Romans 2:1-24, 3:21-30
The Limitations of the Law (2:1-24)
In this passage Paul seems to be making an example of the Jews. In fact, one commentary that I use titled this passage "the failure of the Jews." Of course, Paul was a Jew himself so maybe he felt that this context was the safest one for his message. In the same way, I might criticize or make jokes about my own family, but I certainly wouldn't stand for it if someone outside the family said the exact same things. The Jews of Paul's experience were dedicated to living a life that focused on a code of righteousness that was pleasing to God. Nothing wrong with that! However, choosing to live at a higher standard can lead to self-righteousness and a judgmental attitude. No skill is more easily mastered than the ability to detect the flaws of others. Not only is this skill a delight to practice, it has the added bonus of confirming our own integrity. Paul points out that anyone who appoints himself as judge has essentially declared himself as divine, and Paul does find something wrong with that.

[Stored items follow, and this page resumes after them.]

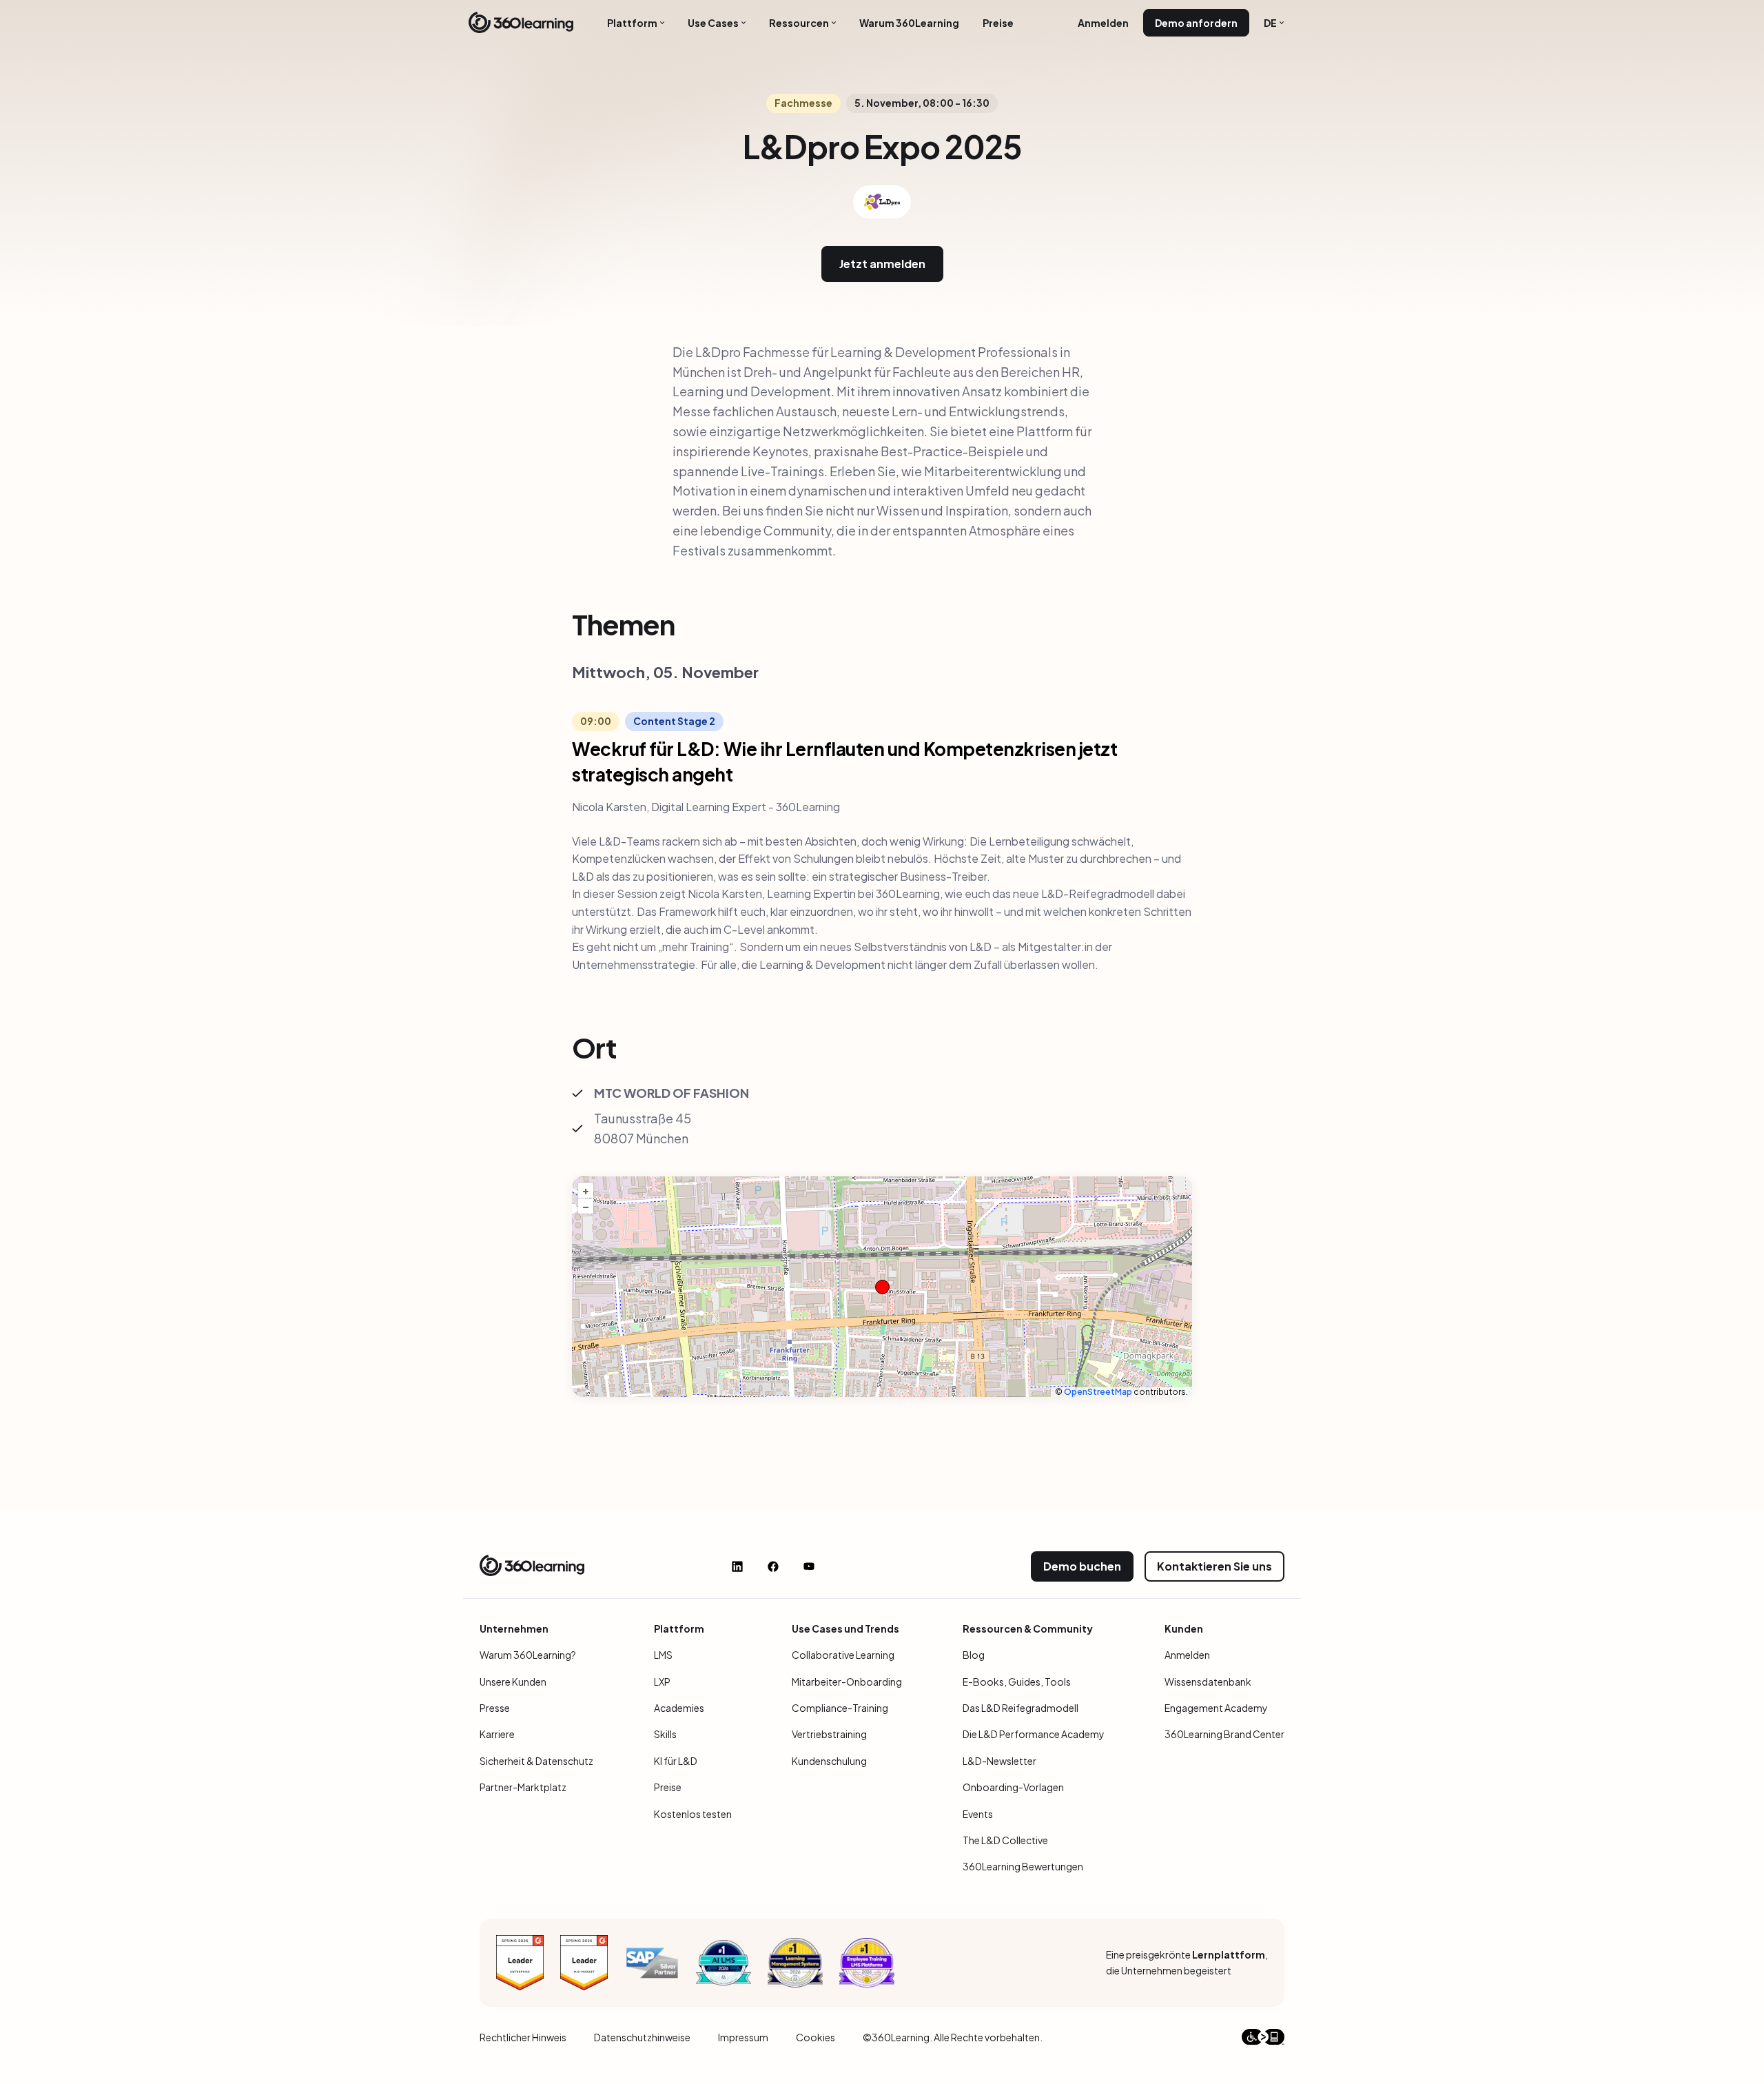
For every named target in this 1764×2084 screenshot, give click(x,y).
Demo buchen (1082, 1566)
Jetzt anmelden (882, 263)
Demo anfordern (1196, 23)
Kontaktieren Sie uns (1214, 1566)
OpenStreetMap (1098, 1392)
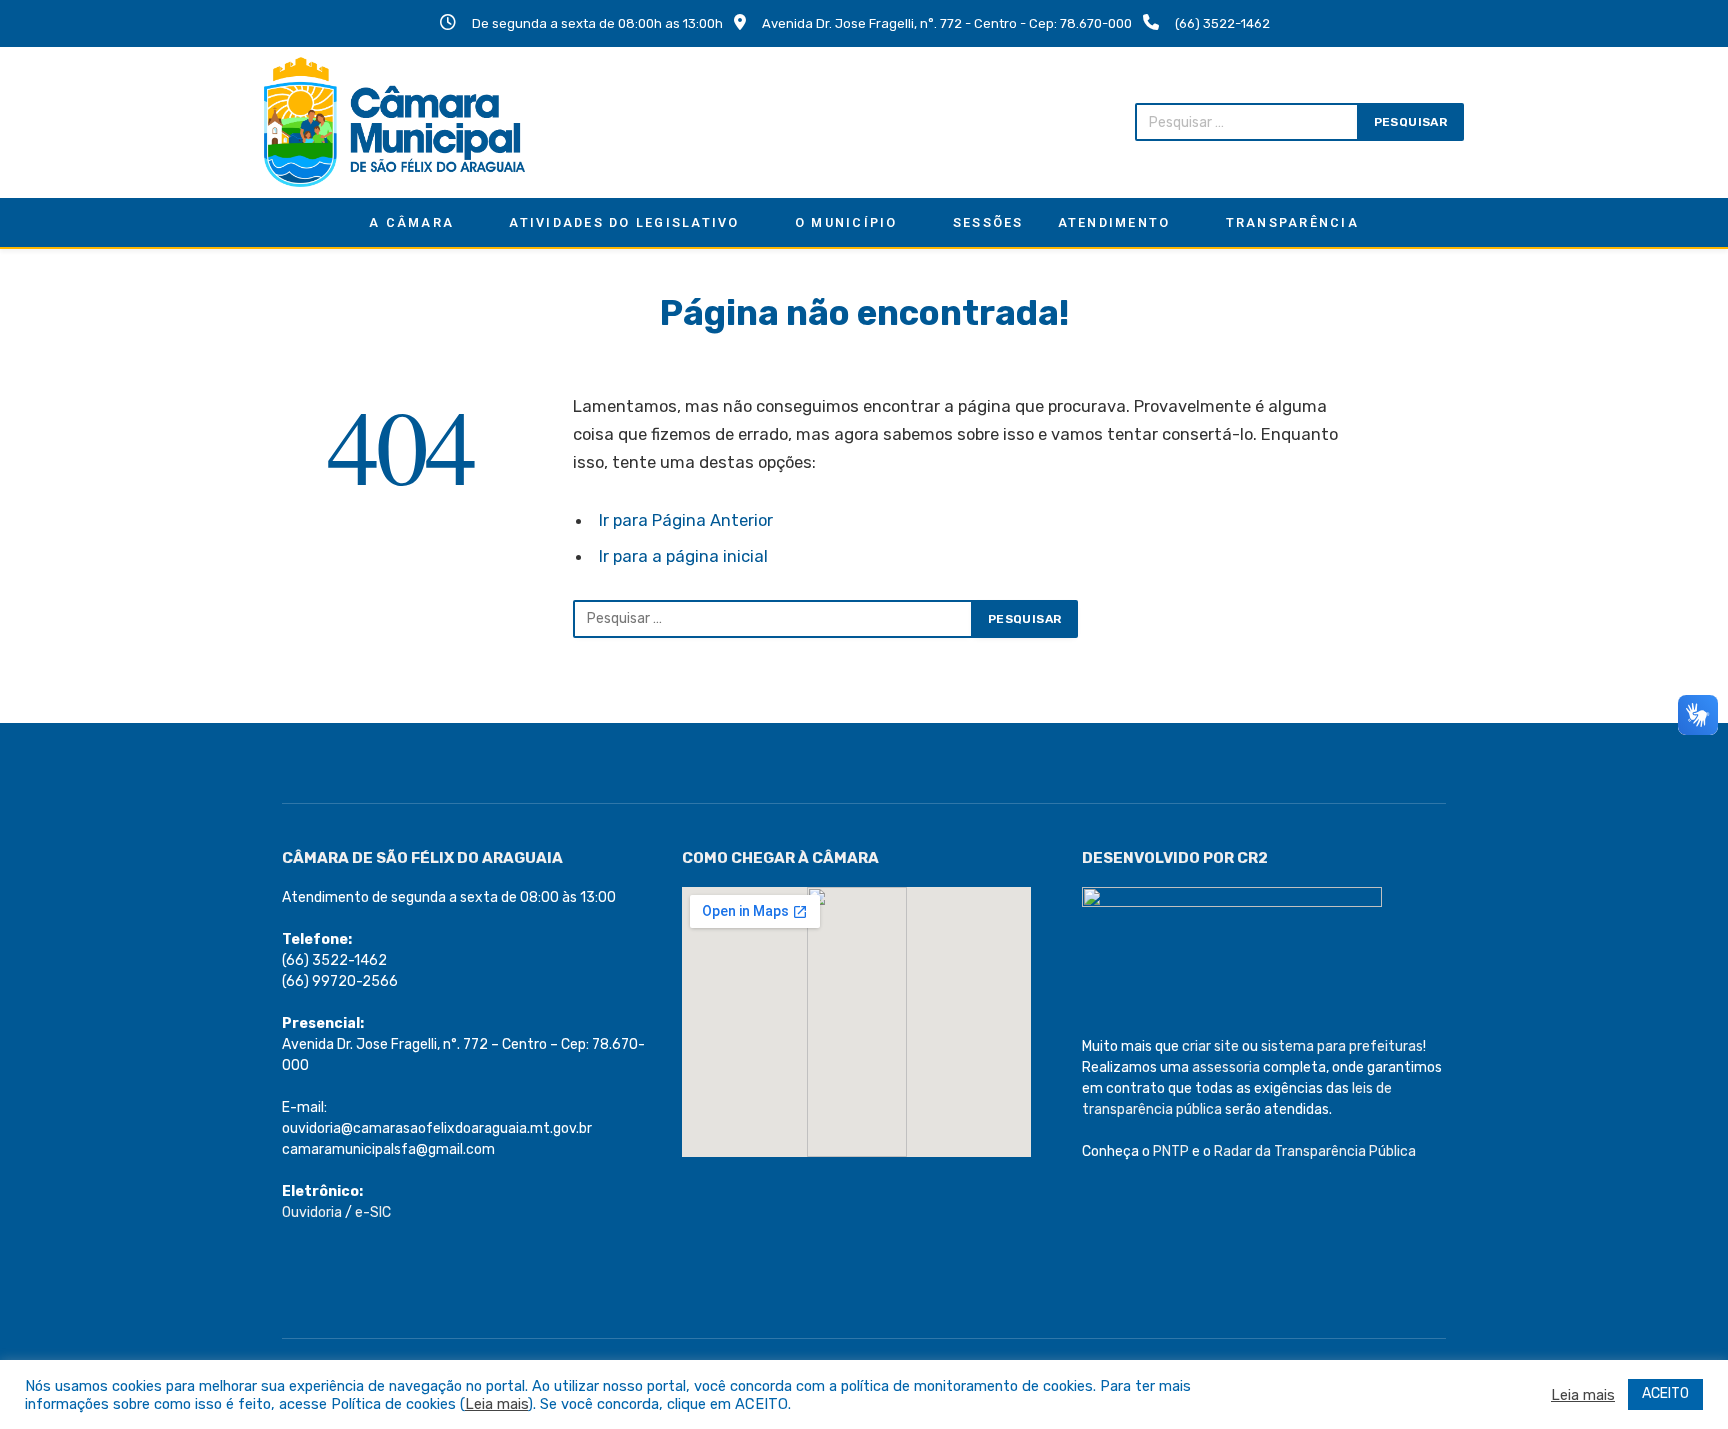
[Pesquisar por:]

Here lies the limitation of the law-- good people can allow their goodness to betray them into self satisfaction and
superiority. It's not like Paul was the first Jew to notice this. We find the same message repeatedly throughout the Old Testament prophets.
It's an odd point that warning people about being judgmental can come off sounding very judgmental.
God, on the contrary, who is entitled to judge, does so "according to truth." He alone knows all the facts, and He alone can set them in the light of perfect righteousness. This is good to keep in mind, because Paul seems to imply that all of us are in the path of God's wrath and fury. The Jew is not excused because he has the law, and the Gentile is not excused because he lacks it. That covers pretty much everyone. For those with greater privileges, there are heavier responsibilities, but all will be judged by the moral insight that is possessed. Paul is getting pretty liberal here --- he acknowledges righteous Gentiles outside the narrow and exclusive confines of the law. He concedes that reason and conscience are the evidence of God's presence within each person, but the full revelation of grace is through Christ alone.
The Saving Act of Justification (3:21-30)
In this passage Paul presents justification as something needed by everyone and available to everyone. It is an act of God, and it manifests his essential nature. It becomes effective when it meets the response of faith. Most of the common metaphors of atonement are included in this passage. Being "made righteous" is like being acquitted and freed from prison. "Redemption" refers to the slave who is freed through the payment of money. "Expiation" is a term associated with ritual sacrifice and reconciliation. All of these are analogies, though, and all are insufficient to explain God's grace.